§ **Document segment**
------
AAS Forum February 19 2005

The forum consisted of a number speeches and discussion of six proposals. Despite being given eight days notice, the ORC had not accepted Adventure Victoria's request for discussion of the central issue of recreation being in or out of the scope of AAS.

Bearing in mind that Adventure Victoria had not been notified or invited and in view of our main issue being kept off the agenda, Adventure Victoria assumed observer status.

There were approximately forty-five participants. Most participants had a commercial or other professional interest in the AAS.

Key observations - AAS and schools

The Department of Education and Training and the Victorian Outdoor Education Association gave presentations to explain why the government education sector would not be participating in the AAS. The department willl continue to maintain its own guidelines. In subsequent group discussions, several commercial operators who had long involvement in AAS expressed frustration that the education sector was not going to follow the AAS. The commercial argument was that there should be only one standard.

Ironically this immediately suggests a much simpler solution to the commercial grievance. Since the education standards will be professionally written and are likely to be of a high technical and written standard, they can be expected to be superior to the AAS. The commercial sector could solve duplication and achieve a higher quality of guidelines simply by discarding the AAS project and adopting the education guidelines instead.

Key observations – aims of the project

When adventure Victoria first tried to establish the aims of the project, there was a plethora of interpretations in circulation. We have established through discussion, correspondence and FoI that the funding departments originally supported the project as a solution to the impact of the insurance crisis on commercial operators. Since we began trying to nail this down and in doing so have put pressure on the ORC over not knowing the aims after three yearsof implementation, the ORC itself has settled on insurance as the primary aim.

It was disappointing to find that some participants in the forum, including commercial operators who have participated since inception of the project, are still giving other explanations of the aim of the project. Co-incidentally and mercifully, an SRV speaker correctly recounted the AAS history during a brief concluding talk.

Key observations – Is the AAS compulsory now?

It is compulsory for commercial operators as a condition of their license. It is compulsory for recreational bodies that receive Department of Spoirt and Recreation funding. That's just background.

What worried us was to find that the forum was predominantly in favour of the AAS being compulsory of all visitors to public land. (In relation to the final environment protection section of AAS documents, Adventure Victoria has no issue with the concept. But the quality of those sections is something we have discussed elsewhere.) Some proponents of this pro-compulsion view were quite strident. For example an operator complained that despite having obtained a permit herself, her group would have to share a campsite on public land with uninvited members of the public.
------
§ **Provided information**
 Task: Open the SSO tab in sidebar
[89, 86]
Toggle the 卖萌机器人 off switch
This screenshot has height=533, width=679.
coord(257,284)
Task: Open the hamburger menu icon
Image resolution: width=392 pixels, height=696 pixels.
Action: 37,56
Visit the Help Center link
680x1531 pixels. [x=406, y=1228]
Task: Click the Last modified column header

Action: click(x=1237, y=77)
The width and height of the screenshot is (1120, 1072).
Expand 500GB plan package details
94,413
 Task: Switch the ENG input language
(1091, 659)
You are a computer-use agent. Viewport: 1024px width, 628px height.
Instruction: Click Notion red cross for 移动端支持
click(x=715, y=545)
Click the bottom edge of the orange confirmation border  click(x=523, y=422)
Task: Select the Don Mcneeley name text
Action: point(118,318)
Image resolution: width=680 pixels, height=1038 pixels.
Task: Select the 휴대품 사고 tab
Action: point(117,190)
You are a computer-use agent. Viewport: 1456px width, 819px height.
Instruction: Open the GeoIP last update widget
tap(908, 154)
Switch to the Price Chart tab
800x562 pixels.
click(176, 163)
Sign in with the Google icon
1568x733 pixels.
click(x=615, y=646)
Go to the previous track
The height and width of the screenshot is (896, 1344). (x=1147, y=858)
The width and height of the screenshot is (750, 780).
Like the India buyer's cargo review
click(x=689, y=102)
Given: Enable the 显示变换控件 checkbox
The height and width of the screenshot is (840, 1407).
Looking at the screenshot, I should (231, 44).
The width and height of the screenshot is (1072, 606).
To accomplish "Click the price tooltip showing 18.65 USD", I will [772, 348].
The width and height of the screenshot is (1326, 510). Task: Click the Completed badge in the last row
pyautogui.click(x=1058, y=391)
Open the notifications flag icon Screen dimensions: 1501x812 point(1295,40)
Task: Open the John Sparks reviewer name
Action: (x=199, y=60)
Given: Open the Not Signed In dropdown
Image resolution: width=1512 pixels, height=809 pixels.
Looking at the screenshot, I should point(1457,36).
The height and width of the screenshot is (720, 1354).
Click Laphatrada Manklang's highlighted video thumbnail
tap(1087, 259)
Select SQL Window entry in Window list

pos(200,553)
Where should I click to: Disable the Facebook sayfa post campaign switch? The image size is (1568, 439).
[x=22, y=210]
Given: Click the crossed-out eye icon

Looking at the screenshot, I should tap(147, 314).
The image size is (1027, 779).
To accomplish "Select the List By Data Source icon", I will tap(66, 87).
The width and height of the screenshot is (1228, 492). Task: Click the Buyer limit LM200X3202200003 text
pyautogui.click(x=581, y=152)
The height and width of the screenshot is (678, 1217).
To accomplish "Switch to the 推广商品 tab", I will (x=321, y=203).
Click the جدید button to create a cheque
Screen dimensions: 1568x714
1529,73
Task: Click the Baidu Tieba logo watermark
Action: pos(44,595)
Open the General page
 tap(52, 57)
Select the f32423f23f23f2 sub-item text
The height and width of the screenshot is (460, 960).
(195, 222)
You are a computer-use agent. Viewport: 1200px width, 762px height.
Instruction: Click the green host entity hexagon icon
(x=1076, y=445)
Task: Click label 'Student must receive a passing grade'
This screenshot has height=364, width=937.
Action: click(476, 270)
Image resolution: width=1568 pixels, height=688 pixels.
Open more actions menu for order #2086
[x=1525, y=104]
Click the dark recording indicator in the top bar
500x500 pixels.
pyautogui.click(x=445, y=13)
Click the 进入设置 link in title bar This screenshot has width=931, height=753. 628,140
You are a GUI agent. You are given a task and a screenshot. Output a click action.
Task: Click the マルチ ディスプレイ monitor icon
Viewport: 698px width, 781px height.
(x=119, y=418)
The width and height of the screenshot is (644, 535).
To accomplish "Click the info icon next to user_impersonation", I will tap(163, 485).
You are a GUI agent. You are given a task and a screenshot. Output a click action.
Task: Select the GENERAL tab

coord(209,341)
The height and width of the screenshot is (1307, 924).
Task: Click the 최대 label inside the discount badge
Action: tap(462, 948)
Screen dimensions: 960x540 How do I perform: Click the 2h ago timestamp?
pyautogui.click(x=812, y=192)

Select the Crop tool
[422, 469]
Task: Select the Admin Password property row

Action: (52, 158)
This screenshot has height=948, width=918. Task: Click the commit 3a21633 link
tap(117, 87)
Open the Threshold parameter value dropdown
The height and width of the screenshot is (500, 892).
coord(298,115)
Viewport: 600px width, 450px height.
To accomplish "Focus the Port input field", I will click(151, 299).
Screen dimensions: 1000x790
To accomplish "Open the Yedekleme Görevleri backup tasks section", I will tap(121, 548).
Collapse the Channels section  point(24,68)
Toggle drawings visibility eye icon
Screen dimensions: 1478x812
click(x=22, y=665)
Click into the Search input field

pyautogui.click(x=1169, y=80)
------
§ **Prompt A**
From the AAS forum report, return the passage between "Key observations – Is" and "of the public.", inclusive.
§ **Prompt B**
List every "Key observations" section heading in the AAS forum report.
You can do without the records.

§ **Worked solution A**
Key observations – Is the AAS compulsory now?

It is compulsory for commercial operators as a condition of their license. It is compulsory for recreational bodies that receive Department of Spoirt and Recreation funding. That's just background.

What worried us was to find that the forum was predominantly in favour of the AAS being compulsory of all visitors to public land. (In relation to the final environment protection section of AAS documents, Adventure Victoria has no issue with the concept. But the quality of those sections is something we have discussed elsewhere.) Some proponents of this pro-compulsion view were quite strident. For example an operator complained that despite having obtained a permit herself, her group would have to share a campsite on public land with uninvited members of the public.

§ **Worked solution B**
Key observations - AAS and schools
Key observations – aims of the project
Key observations – Is the AAS compulsory now?